She was charismatic, a center of attraction, who seemed to embody what was taken to be a central feature of human existence at that time.
In stressing the importance of sexuality in Marilyn Monroe's image, it might seem that I am just another commentator doing to Monroe what was done to her throughout her life, treating her solely in terms of sex. Perhaps that is a danger, but I hope that I am not just reproducing this attitude toward Monroe but also trying to understand it and historicize it. Monroe may have been a wit, a subtle and profound actress, an intelligent and serious woman. I have no desire to dispute these qualities and it is important to recognize and recover them against the grain of her image. But my purpose is to understand the grain itself, and there can be no question that this is overwhelmingly and relentlessly constructed in terms of sexuality. Monroe's sexuality is a message that ran all the way from what the media made of her in pin ups and movies to how her image became a reference point for sexuality in the coinage of everyday speech.
She started her career as a pin-up girl, and one can find no type of image more singlemindedly sexual than that. Pin-ups constituted a constant and vital aspect of her image right up to her death, and the pin-up style also indelibly marked other aspects of her image, such as her public appearances and promotions for her films.
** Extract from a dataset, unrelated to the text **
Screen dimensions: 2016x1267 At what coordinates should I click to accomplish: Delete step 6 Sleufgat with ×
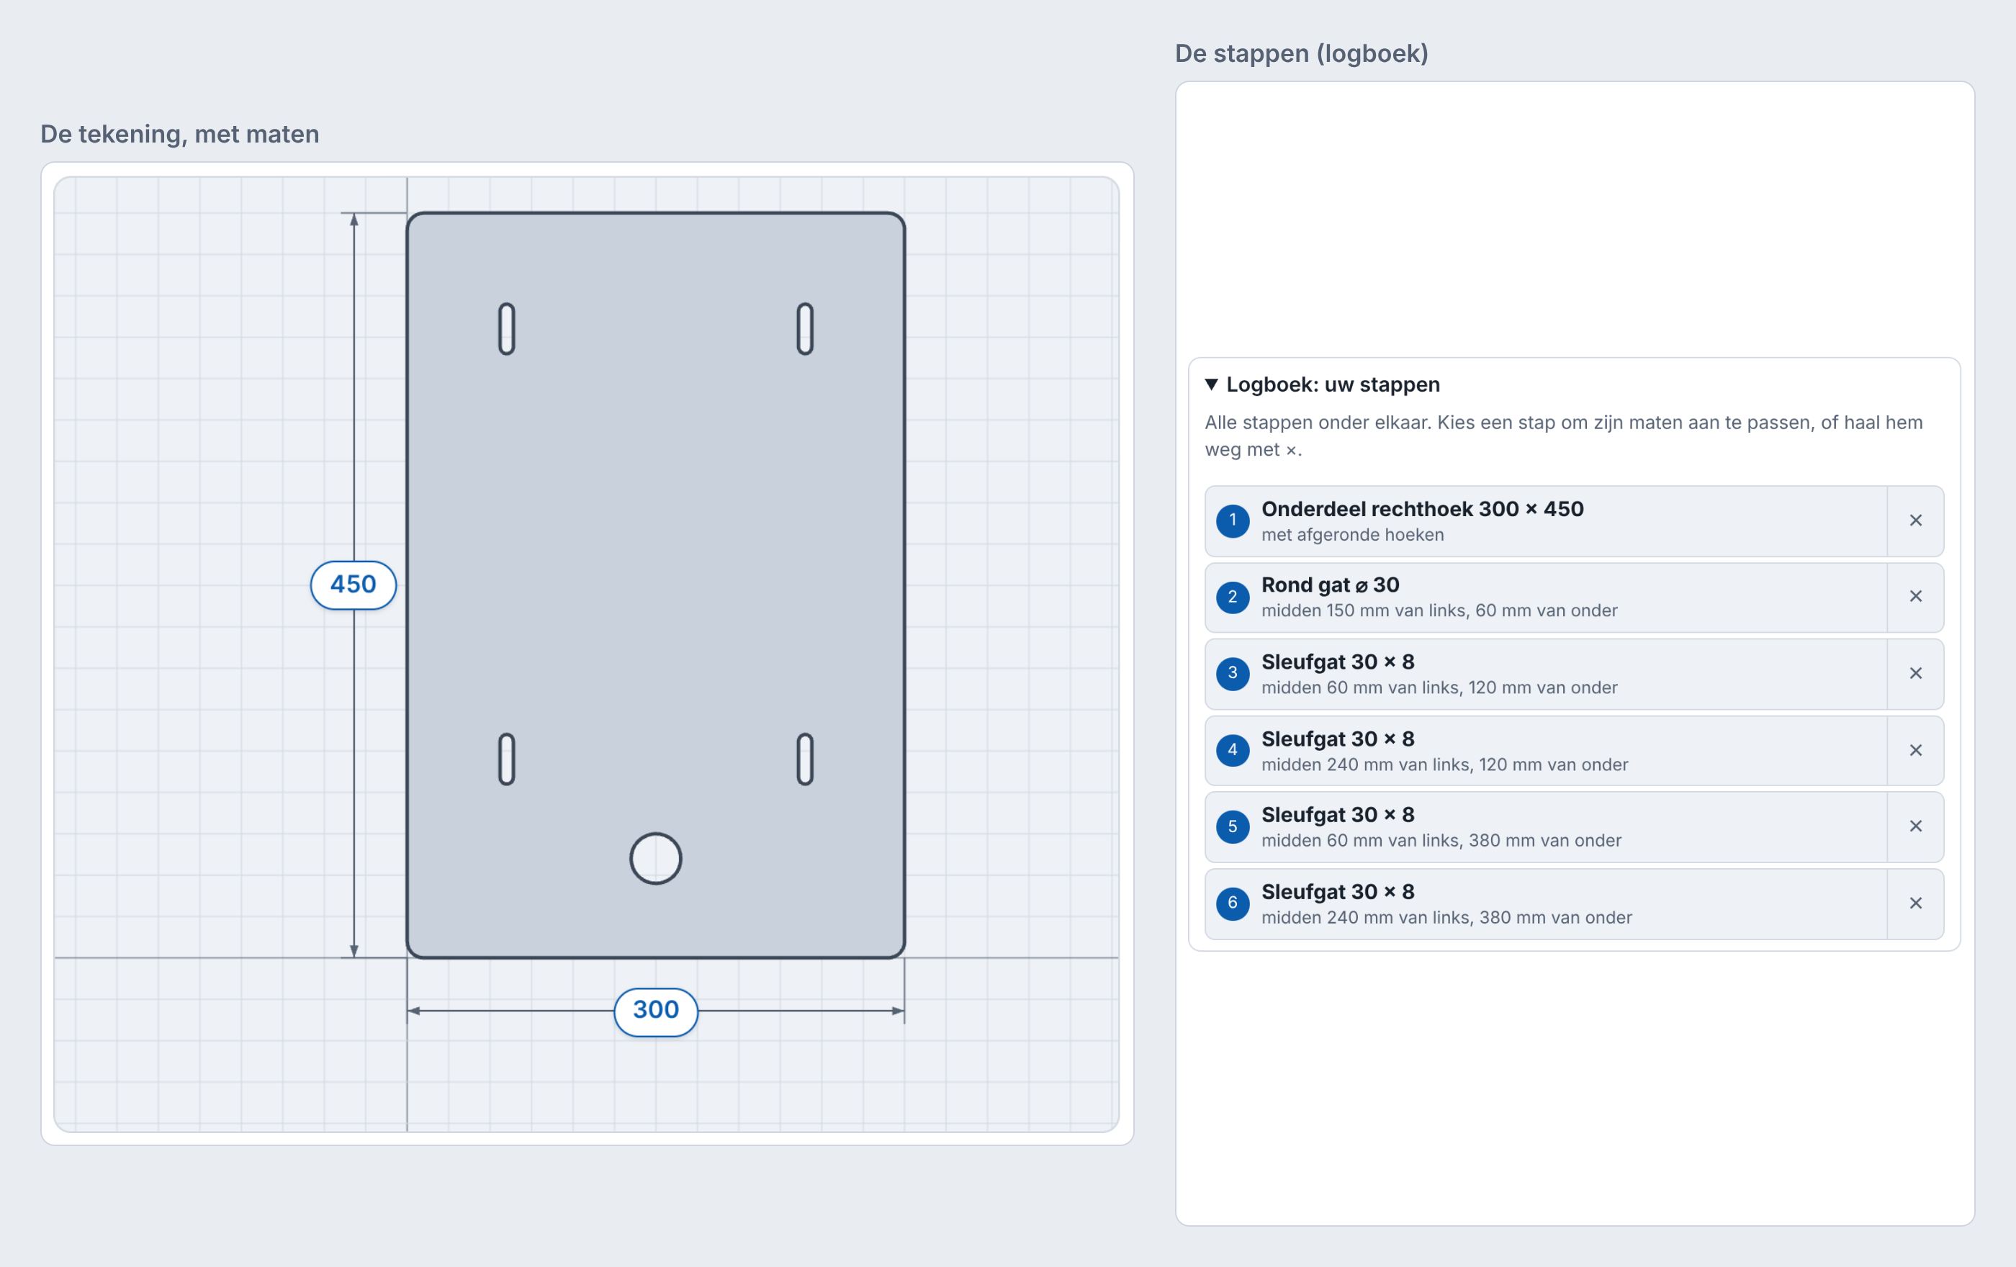pyautogui.click(x=1916, y=904)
The roles she was given, the way she was filmed, and the reviews she got do little to counteract this emphasis.
There is no question that Monroe did a lot with these roles, but it is nearly always against the grain of the way they were written, and the way they were filmed too. She is constantly knitted into the fabric of the film through point-of-view shots located in male characters—even in the later films, and virtually always in the earlier ones, she is set up an an object of the male sexual gaze. Frequently too she is placed within the frame of the camera in such a way as to stand out in silhouette, a side-on tits and arse positioning found equally in the early Monkey Business and As Young As You Feel and the prestige production, The Prince and the Showgirl.
It is not surprising that Monroe became virtually a household word for sex. What is equally clear is that sex was seen as perhaps the most important thing in fifties America. Certain publishing events suggest this—the two Kinsey reports (on men in 1948; on women in 1953), the first issues of Confidential in 1951 and Playboy in 1953, both to gain very rapidly in circulation; best-selling novels such as From Here to Eternity (1951), A House Is Not a Home (1953), Not As a Stranger (1955), Peyton Place (1956), Strangers When We Meet (1953), A Summer Place (1958), The Chapman Report (1960), Return to Peyton Place (1961), not to mention the thrillers of Mickey Spillane.